→ **Aim of the task**
Write out each entry word for word.

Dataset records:
== Segment start ==

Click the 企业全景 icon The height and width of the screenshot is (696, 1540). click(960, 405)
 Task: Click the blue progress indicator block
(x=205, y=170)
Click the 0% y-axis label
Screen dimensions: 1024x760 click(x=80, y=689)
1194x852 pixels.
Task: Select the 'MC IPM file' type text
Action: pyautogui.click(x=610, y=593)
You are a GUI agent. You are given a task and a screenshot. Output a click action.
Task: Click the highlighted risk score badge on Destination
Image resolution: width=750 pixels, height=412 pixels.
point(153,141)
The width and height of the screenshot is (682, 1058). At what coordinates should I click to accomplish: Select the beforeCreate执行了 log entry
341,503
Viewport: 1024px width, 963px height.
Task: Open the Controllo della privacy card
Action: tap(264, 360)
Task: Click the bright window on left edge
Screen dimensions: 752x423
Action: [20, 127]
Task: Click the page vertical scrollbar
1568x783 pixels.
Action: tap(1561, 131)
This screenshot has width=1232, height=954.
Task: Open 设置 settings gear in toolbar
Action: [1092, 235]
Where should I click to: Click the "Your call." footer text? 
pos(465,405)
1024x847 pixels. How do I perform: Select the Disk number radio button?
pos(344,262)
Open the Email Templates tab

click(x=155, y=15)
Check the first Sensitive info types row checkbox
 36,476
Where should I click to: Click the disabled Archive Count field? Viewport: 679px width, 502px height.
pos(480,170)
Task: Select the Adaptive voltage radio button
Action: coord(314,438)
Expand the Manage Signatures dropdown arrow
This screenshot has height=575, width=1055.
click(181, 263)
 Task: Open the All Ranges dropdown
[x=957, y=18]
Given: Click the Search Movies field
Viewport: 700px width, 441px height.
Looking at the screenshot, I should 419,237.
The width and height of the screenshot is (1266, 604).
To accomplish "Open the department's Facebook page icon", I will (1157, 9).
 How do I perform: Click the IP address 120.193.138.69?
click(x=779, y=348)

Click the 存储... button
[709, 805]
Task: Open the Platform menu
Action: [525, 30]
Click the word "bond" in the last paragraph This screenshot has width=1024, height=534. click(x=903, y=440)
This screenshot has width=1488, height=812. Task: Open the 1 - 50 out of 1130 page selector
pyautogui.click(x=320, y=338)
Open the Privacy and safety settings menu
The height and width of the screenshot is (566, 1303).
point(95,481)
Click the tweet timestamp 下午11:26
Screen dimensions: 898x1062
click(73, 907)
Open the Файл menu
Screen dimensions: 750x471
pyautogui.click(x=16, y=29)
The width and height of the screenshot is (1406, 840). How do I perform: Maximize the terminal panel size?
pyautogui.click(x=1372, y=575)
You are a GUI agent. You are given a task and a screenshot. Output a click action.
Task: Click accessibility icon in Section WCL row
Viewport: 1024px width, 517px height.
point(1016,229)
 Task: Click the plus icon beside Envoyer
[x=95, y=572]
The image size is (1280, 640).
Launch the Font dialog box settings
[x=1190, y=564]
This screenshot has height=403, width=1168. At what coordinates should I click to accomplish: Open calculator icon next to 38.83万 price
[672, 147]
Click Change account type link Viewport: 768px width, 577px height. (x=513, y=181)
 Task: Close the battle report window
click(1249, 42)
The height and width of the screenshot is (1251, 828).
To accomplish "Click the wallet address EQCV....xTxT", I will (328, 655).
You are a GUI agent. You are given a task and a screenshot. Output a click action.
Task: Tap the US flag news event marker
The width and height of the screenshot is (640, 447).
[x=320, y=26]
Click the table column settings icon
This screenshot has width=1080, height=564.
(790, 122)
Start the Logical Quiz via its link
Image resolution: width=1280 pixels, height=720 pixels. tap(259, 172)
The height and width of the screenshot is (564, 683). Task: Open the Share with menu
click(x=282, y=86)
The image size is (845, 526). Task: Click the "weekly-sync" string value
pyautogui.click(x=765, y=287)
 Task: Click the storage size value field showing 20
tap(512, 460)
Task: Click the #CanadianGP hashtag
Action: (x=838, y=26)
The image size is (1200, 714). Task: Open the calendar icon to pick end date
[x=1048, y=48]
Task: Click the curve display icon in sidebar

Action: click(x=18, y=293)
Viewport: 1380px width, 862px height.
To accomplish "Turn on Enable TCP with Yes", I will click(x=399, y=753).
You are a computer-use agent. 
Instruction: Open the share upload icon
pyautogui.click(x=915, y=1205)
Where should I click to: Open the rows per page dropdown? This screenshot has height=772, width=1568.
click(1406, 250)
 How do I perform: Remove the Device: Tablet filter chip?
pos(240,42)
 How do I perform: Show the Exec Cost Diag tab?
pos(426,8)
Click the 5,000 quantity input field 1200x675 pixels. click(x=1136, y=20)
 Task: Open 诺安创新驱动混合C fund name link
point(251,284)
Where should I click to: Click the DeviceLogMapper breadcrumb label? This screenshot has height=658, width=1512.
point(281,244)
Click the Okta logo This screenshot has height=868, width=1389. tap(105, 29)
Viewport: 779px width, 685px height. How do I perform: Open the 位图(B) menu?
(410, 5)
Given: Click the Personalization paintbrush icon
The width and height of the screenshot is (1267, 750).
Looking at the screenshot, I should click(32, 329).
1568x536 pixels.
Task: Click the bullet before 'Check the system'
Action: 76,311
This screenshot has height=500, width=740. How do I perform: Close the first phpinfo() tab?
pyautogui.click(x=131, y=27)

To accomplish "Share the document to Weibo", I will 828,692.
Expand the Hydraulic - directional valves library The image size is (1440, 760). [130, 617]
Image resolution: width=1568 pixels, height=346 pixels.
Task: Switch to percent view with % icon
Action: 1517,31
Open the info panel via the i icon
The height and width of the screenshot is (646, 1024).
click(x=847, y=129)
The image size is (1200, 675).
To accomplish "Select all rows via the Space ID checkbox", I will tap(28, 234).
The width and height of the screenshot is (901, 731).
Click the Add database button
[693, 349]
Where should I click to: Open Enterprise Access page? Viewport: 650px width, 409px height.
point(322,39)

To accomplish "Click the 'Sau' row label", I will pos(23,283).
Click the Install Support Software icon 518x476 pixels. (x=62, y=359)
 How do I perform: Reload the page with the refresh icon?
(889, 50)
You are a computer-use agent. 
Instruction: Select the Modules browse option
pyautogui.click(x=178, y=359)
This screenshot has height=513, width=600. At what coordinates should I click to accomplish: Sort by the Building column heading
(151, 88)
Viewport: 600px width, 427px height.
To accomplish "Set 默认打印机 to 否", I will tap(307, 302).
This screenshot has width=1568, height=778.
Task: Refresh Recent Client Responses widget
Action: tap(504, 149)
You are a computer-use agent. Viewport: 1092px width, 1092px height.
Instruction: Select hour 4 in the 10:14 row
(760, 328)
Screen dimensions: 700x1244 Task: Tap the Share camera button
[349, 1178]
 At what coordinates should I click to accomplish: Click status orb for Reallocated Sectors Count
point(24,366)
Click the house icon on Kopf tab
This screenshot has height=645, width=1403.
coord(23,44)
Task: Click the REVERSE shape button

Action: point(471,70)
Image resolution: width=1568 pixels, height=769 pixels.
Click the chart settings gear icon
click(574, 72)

== Segment end ==

→ **Solved exercise**
Click the 企业全景 icon The height and width of the screenshot is (696, 1540). click(960, 405)
 Task: Click the blue progress indicator block
(x=205, y=170)
Click the 0% y-axis label
Screen dimensions: 1024x760 click(x=80, y=689)
1194x852 pixels.
Task: Select the 'MC IPM file' type text
Action: pyautogui.click(x=610, y=593)
You are a GUI agent. You are given a task and a screenshot. Output a click action.
Task: Click the highlighted risk score badge on Destination
Image resolution: width=750 pixels, height=412 pixels.
point(153,141)
The width and height of the screenshot is (682, 1058). At what coordinates should I click to accomplish: Select the beforeCreate执行了 log entry
341,503
Viewport: 1024px width, 963px height.
Task: Open the Controllo della privacy card
Action: tap(264, 360)
Task: Click the bright window on left edge
Screen dimensions: 752x423
Action: [20, 127]
Task: Click the page vertical scrollbar
1568x783 pixels.
Action: tap(1561, 131)
This screenshot has width=1232, height=954.
Task: Open 设置 settings gear in toolbar
Action: [1092, 235]
Where should I click to: Click the "Your call." footer text? 
pos(465,405)
1024x847 pixels. How do I perform: Select the Disk number radio button?
pos(344,262)
Open the Email Templates tab

click(x=155, y=15)
Check the first Sensitive info types row checkbox
 36,476
Where should I click to: Click the disabled Archive Count field? Viewport: 679px width, 502px height.
pos(480,170)
Task: Select the Adaptive voltage radio button
Action: coord(314,438)
Expand the Manage Signatures dropdown arrow
This screenshot has height=575, width=1055.
click(181, 263)
 Task: Open the All Ranges dropdown
[x=957, y=18]
Given: Click the Search Movies field
Viewport: 700px width, 441px height.
Looking at the screenshot, I should 419,237.
The width and height of the screenshot is (1266, 604).
To accomplish "Open the department's Facebook page icon", I will (1157, 9).
 How do I perform: Click the IP address 120.193.138.69?
click(x=779, y=348)

Click the 存储... button
[709, 805]
Task: Open the Platform menu
Action: [525, 30]
Click the word "bond" in the last paragraph This screenshot has width=1024, height=534. click(x=903, y=440)
This screenshot has width=1488, height=812. Task: Open the 1 - 50 out of 1130 page selector
pyautogui.click(x=320, y=338)
Open the Privacy and safety settings menu
The height and width of the screenshot is (566, 1303).
point(95,481)
Click the tweet timestamp 下午11:26
Screen dimensions: 898x1062
click(73, 907)
Open the Файл menu
Screen dimensions: 750x471
pyautogui.click(x=16, y=29)
The width and height of the screenshot is (1406, 840). How do I perform: Maximize the terminal panel size?
pyautogui.click(x=1372, y=575)
You are a GUI agent. You are given a task and a screenshot. Output a click action.
Task: Click accessibility icon in Section WCL row
Viewport: 1024px width, 517px height.
point(1016,229)
 Task: Click the plus icon beside Envoyer
[x=95, y=572]
The image size is (1280, 640).
Launch the Font dialog box settings
[x=1190, y=564]
This screenshot has height=403, width=1168. At what coordinates should I click to accomplish: Open calculator icon next to 38.83万 price
[672, 147]
Click Change account type link Viewport: 768px width, 577px height. (x=513, y=181)
 Task: Close the battle report window
click(1249, 42)
The height and width of the screenshot is (1251, 828).
To accomplish "Click the wallet address EQCV....xTxT", I will (328, 655).
You are a GUI agent. You are given a task and a screenshot. Output a click action.
Task: Tap the US flag news event marker
The width and height of the screenshot is (640, 447).
[x=320, y=26]
Click the table column settings icon
This screenshot has width=1080, height=564.
(790, 122)
Start the Logical Quiz via its link
Image resolution: width=1280 pixels, height=720 pixels. tap(259, 172)
The height and width of the screenshot is (564, 683). Task: Open the Share with menu
click(x=282, y=86)
The image size is (845, 526). Task: Click the "weekly-sync" string value
pyautogui.click(x=765, y=287)
 Task: Click the storage size value field showing 20
tap(512, 460)
Task: Click the #CanadianGP hashtag
Action: (x=838, y=26)
The image size is (1200, 714). Task: Open the calendar icon to pick end date
[x=1048, y=48]
Task: Click the curve display icon in sidebar

Action: click(x=18, y=293)
Viewport: 1380px width, 862px height.
To accomplish "Turn on Enable TCP with Yes", I will click(x=399, y=753).
You are a computer-use agent. 
Instruction: Open the share upload icon
pyautogui.click(x=915, y=1205)
Where should I click to: Open the rows per page dropdown? This screenshot has height=772, width=1568.
click(1406, 250)
 How do I perform: Remove the Device: Tablet filter chip?
pos(240,42)
 How do I perform: Show the Exec Cost Diag tab?
pos(426,8)
Click the 5,000 quantity input field 1200x675 pixels. click(x=1136, y=20)
 Task: Open 诺安创新驱动混合C fund name link
point(251,284)
Where should I click to: Click the DeviceLogMapper breadcrumb label? This screenshot has height=658, width=1512.
point(281,244)
Click the Okta logo This screenshot has height=868, width=1389. tap(105, 29)
Viewport: 779px width, 685px height. How do I perform: Open the 位图(B) menu?
(410, 5)
Given: Click the Personalization paintbrush icon
The width and height of the screenshot is (1267, 750).
Looking at the screenshot, I should click(32, 329).
1568x536 pixels.
Task: Click the bullet before 'Check the system'
Action: 76,311
This screenshot has height=500, width=740. How do I perform: Close the first phpinfo() tab?
pyautogui.click(x=131, y=27)

To accomplish "Share the document to Weibo", I will 828,692.
Expand the Hydraulic - directional valves library The image size is (1440, 760). [130, 617]
Image resolution: width=1568 pixels, height=346 pixels.
Task: Switch to percent view with % icon
Action: 1517,31
Open the info panel via the i icon
The height and width of the screenshot is (646, 1024).
click(x=847, y=129)
The image size is (1200, 675).
To accomplish "Select all rows via the Space ID checkbox", I will tap(28, 234).
The width and height of the screenshot is (901, 731).
Click the Add database button
[693, 349]
Where should I click to: Open Enterprise Access page? Viewport: 650px width, 409px height.
point(322,39)

To accomplish "Click the 'Sau' row label", I will pos(23,283).
Click the Install Support Software icon 518x476 pixels. (x=62, y=359)
 How do I perform: Reload the page with the refresh icon?
(889, 50)
You are a computer-use agent. 
Instruction: Select the Modules browse option
pyautogui.click(x=178, y=359)
This screenshot has height=513, width=600. At what coordinates should I click to accomplish: Sort by the Building column heading
(151, 88)
Viewport: 600px width, 427px height.
To accomplish "Set 默认打印机 to 否", I will tap(307, 302).
This screenshot has width=1568, height=778.
Task: Refresh Recent Client Responses widget
Action: tap(504, 149)
You are a computer-use agent. Viewport: 1092px width, 1092px height.
Instruction: Select hour 4 in the 10:14 row
(760, 328)
Screen dimensions: 700x1244 Task: Tap the Share camera button
[349, 1178]
 At what coordinates should I click to accomplish: Click status orb for Reallocated Sectors Count
point(24,366)
Click the house icon on Kopf tab
This screenshot has height=645, width=1403.
coord(23,44)
Task: Click the REVERSE shape button

Action: point(471,70)
Image resolution: width=1568 pixels, height=769 pixels.
Click the chart settings gear icon
click(574, 72)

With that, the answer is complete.